- WRITTEN REQUEST
Rescale the records starting with the line containing "You are a computer-use agent." and going on through the line containing "Switch to the", both included, and reproduce only these lines in full, requests included. Multiply every coordinate in the answers by 1.65 and round it to a whole number, rounding halves up, and leave all other numbers unchanged.

Stored data entries
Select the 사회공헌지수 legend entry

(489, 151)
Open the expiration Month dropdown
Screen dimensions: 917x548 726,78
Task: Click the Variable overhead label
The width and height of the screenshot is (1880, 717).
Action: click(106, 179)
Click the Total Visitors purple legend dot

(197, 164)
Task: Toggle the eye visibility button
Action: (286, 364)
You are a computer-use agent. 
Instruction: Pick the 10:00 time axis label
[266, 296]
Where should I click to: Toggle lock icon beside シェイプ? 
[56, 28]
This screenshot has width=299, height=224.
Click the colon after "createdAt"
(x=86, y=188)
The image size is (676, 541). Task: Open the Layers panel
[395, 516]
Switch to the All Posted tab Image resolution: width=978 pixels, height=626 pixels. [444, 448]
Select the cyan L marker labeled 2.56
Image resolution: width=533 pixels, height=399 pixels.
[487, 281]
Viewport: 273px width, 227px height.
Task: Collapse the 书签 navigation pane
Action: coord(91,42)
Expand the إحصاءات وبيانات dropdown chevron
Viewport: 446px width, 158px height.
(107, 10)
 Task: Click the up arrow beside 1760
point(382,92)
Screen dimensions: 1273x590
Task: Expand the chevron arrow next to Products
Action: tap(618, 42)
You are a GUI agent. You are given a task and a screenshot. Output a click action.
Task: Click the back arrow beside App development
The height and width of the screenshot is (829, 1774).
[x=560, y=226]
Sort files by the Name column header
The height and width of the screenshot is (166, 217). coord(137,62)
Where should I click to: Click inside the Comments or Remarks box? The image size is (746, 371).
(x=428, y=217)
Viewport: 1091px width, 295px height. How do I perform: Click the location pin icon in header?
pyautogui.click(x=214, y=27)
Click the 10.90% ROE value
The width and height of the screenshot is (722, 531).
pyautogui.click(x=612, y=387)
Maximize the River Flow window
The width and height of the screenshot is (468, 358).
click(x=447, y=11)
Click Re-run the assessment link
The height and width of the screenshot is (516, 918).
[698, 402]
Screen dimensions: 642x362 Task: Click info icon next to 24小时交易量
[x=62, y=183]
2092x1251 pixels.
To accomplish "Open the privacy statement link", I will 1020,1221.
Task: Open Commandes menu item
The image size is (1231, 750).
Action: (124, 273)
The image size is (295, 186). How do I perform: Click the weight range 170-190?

- FINAL ANSWER
You are a computer-use agent. 
Instruction: Pick the 10:00 time axis label
[439, 488]
Where should I click to: Toggle lock icon beside シェイプ? 
[92, 46]
This screenshot has width=299, height=224.
Click the colon after "createdAt"
(x=142, y=310)
The image size is (676, 541). Task: Open the Layers panel
[652, 851]
Switch to the All Posted tab Image resolution: width=978 pixels, height=626 pixels. [733, 739]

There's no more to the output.